> [AIM OF THE TASK]
Please transcribe the listing below exactly, but only from the line containing "Task: Open the Search view in activity bar" through its last line.

> [RECORDED INFORMATION]

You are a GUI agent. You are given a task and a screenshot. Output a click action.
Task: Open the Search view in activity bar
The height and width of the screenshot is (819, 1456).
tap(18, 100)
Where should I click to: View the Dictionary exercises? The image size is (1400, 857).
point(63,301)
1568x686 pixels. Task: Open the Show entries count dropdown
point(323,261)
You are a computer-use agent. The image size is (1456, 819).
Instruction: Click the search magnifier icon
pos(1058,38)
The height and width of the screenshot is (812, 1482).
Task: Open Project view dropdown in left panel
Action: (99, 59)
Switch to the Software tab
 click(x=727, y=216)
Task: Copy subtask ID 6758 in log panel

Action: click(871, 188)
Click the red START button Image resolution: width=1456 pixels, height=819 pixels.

> [EXPECTED ANSWER]
Task: Open the Search view in activity bar
The height and width of the screenshot is (819, 1456).
tap(18, 100)
Where should I click to: View the Dictionary exercises? The image size is (1400, 857).
point(63,301)
1568x686 pixels. Task: Open the Show entries count dropdown
point(323,261)
You are a computer-use agent. The image size is (1456, 819).
Instruction: Click the search magnifier icon
pos(1058,38)
The height and width of the screenshot is (812, 1482).
Task: Open Project view dropdown in left panel
Action: (99, 59)
Switch to the Software tab
 click(x=727, y=216)
Task: Copy subtask ID 6758 in log panel

Action: click(871, 188)
Click the red START button Image resolution: width=1456 pixels, height=819 pixels.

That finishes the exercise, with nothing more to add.